The parties left the House as they reached adulthood. Remo temporarily moved back in following his divorce until 2009. In 2009, T suffered a heart attack and Rita moved in with her partner, Paula Batson, to care for her. Remo left shortly afterwards.

Following T’s heart attack, Rita cared for her. The defendants’ contributions to T’s care were limited. From mid-2015, as T’s needs intensified, Nino and David agreed to help more. However, David told Rita that he would no longer help after 7 November 2015, and Nino was also unable or unwilling to help. This caused a falling-out between Rita and Nino and David. The 2015 Will was executed a few weeks later.
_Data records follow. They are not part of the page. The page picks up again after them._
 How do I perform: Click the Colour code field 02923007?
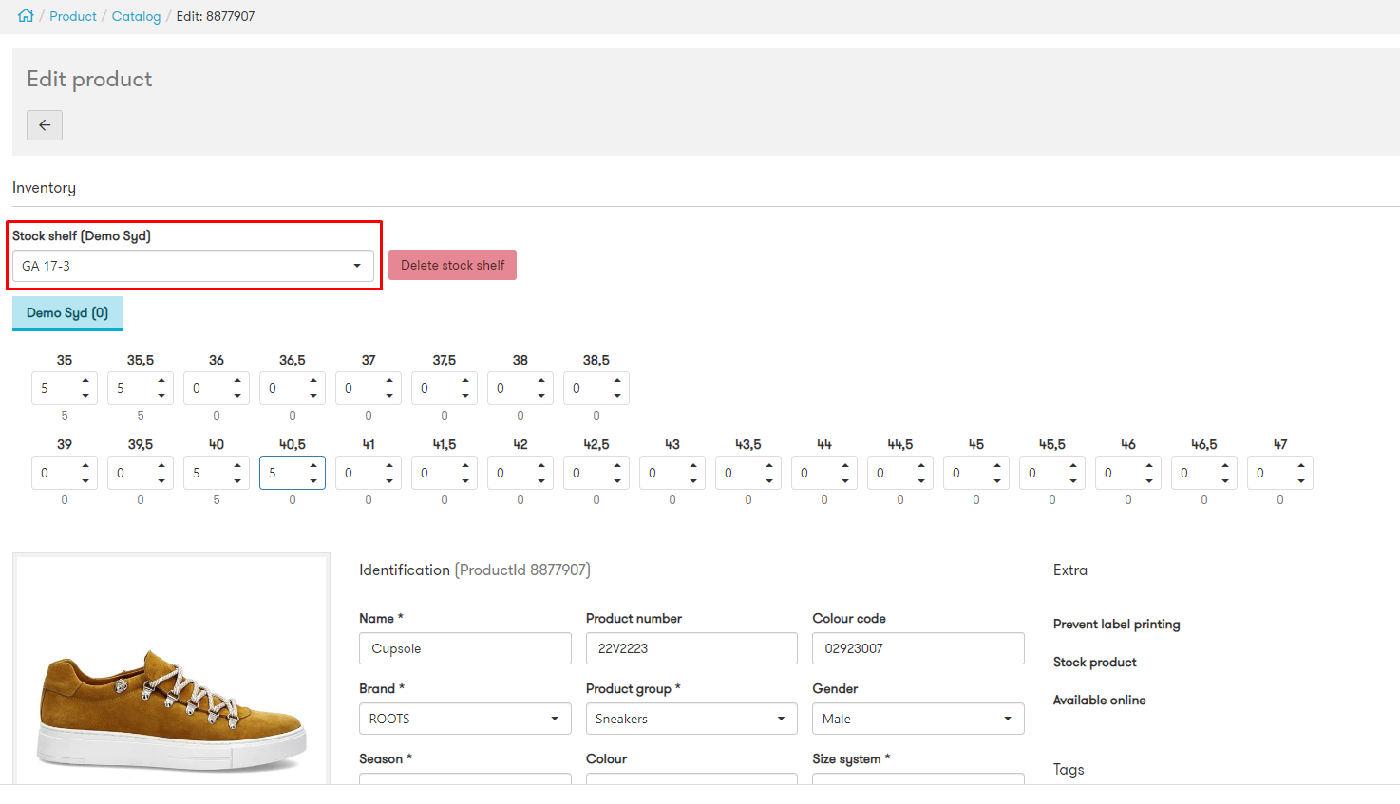pos(918,648)
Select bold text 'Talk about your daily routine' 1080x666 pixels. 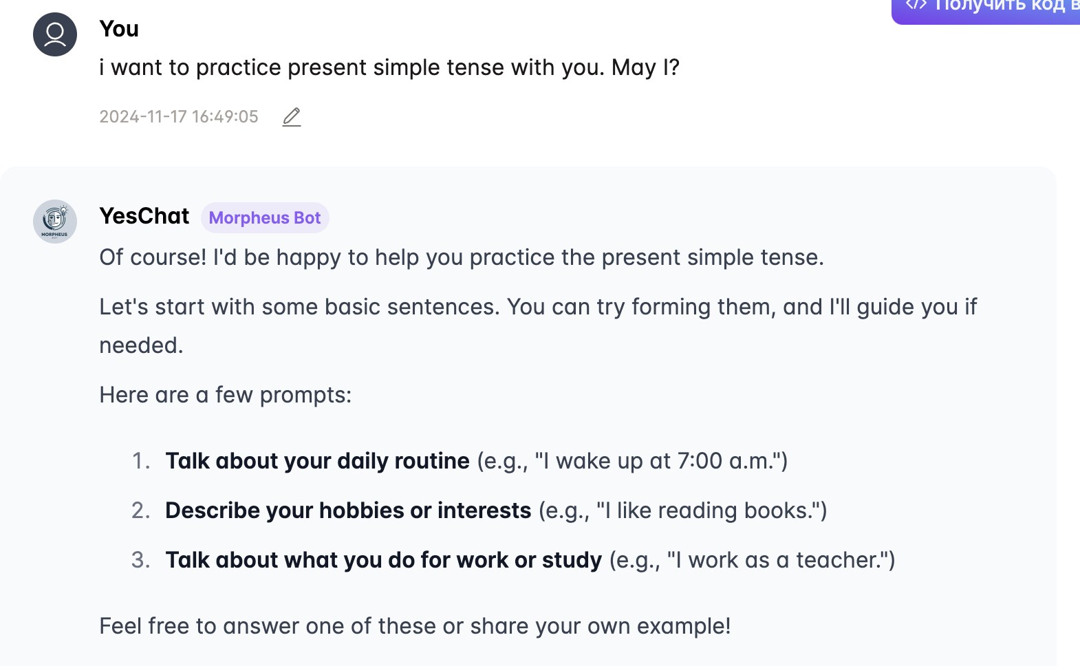pos(317,461)
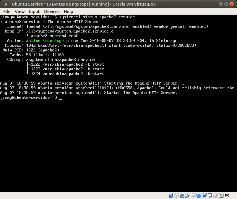Screen dimensions: 237x199
Task: Open the View menu
Action: [20, 11]
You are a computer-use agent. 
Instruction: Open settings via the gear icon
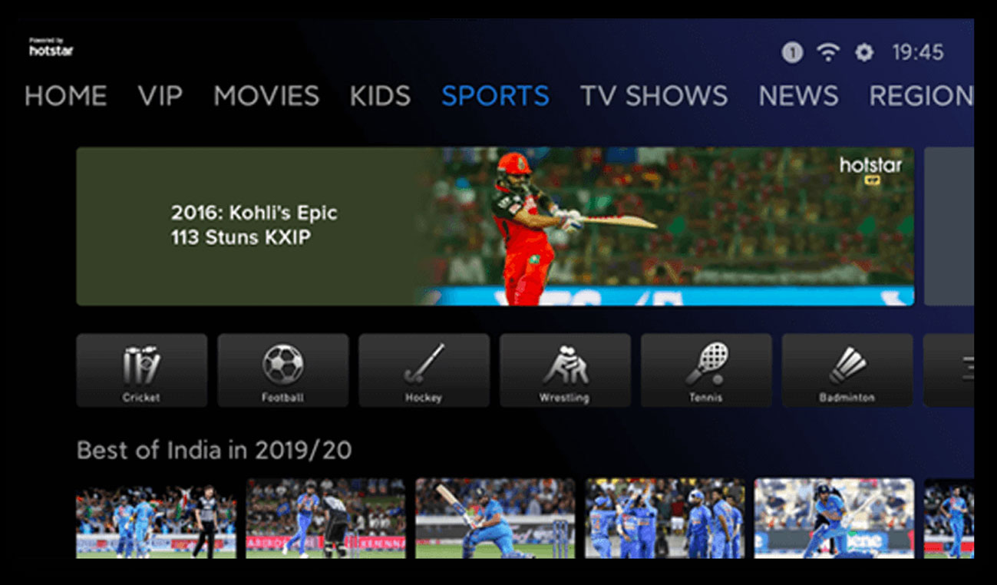[x=864, y=52]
The solicitor who drafted the 2015 Will was Savita Sukul. On T’s insistence, Rita attended their meetings, but Mrs Sukul only took instructions from T. Mrs Sukul’s evidence was that T’s English was sufficient to communicate her instructions clearly, and that T was strong-willed and not suggestible. T told Mrs Sukul that she (T) wanted to leave Rita the House to ensure she (Rita) had a home and because the defendants had abandoned her (T). Mrs Sukul had T sign her notes to this effect.

Mrs Sukul advised that T be examined by a doctor to confirm that she had capacity to execute the 2015 Will. She therefore sent a ‘confirmation of assessment’ form to T’s GP of the last 10 years, Dr Qaiyum.

On 7 December 2015, T met with Mrs Sukul twice to go over a draft will and execute the final version. By this time Dr Qaiyum had returned the ‘confirmation of assessment’ form, and Mrs Sukul had received a copy of the 1986 Will. Rita remained outside during both meetings. At the first meeting, T went through the draft clause by clause and asked Mrs Sukul to remove specific and pecuniary legacies to the defendants but to leave the residue to the children in equal shares. A revised draft was then produced for the second meeting which was attended by Dr Qaiyum. Mrs Sukul again explained the will clause by clause and explained that Rita was being left the House and that the defendants were unlikely to receive anything. T confirmed that she understood this and executed the will with Mrs Sukul and Dr Qaiyum as witnesses.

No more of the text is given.